• **MATERIAL SHOWN**

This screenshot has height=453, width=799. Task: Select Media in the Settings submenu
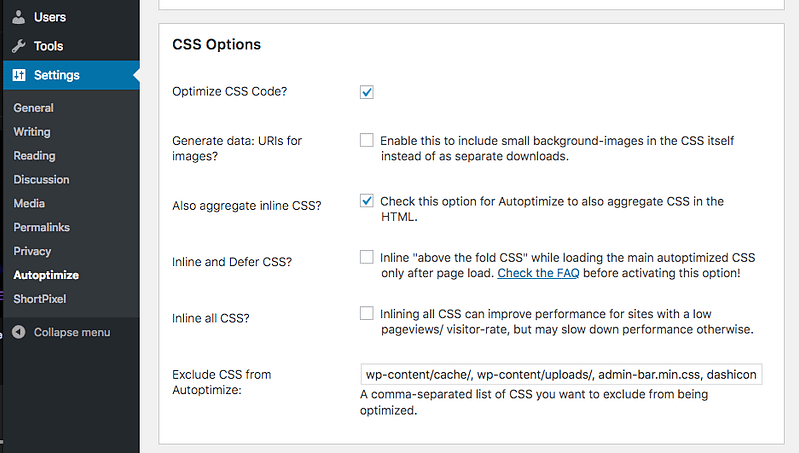point(29,204)
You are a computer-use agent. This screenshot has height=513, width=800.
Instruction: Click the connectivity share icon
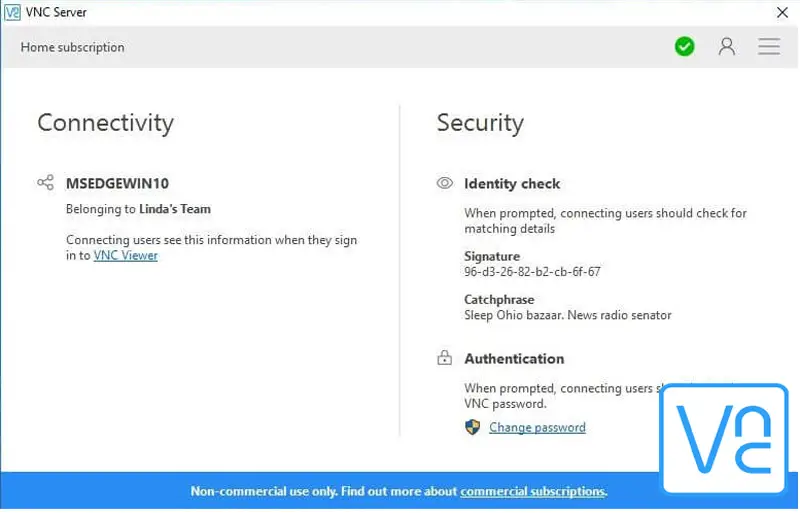click(45, 183)
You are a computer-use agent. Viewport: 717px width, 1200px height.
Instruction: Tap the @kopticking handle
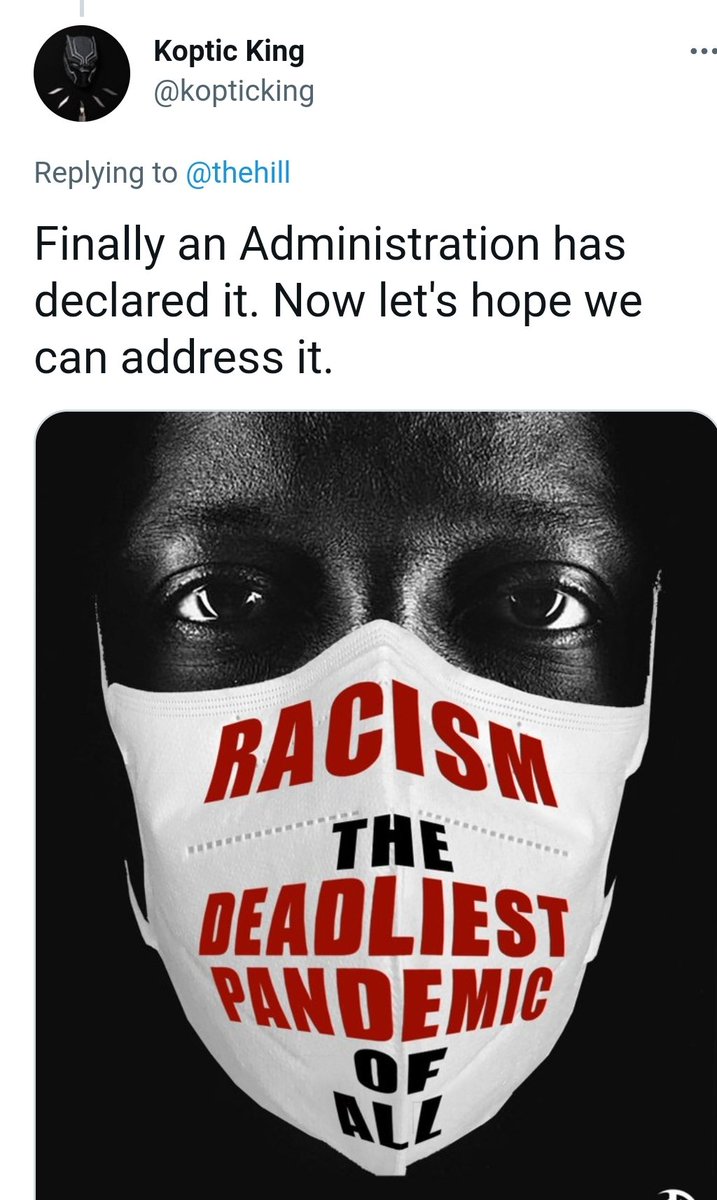point(233,92)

• **JOB**
Output the entries from the line containing "You are a computer-use agent. This" through the end of the entries as a two-column CSV with the columns instruction and coordinates, one row per entry, each field in quotation marks and line breaks turned into spaces. Leave the pictures out.

• **RESPONSE BELOW**
instruction,coordinates
"You are a computer-use agent. This screenshot has height=513, width=800. Instruction: Click the connectivity share icon","click(45, 183)"
"You are a computer-use agent. Viewport: 717px width, 1200px height. Instruction: Tap the @kopticking handle","point(233,92)"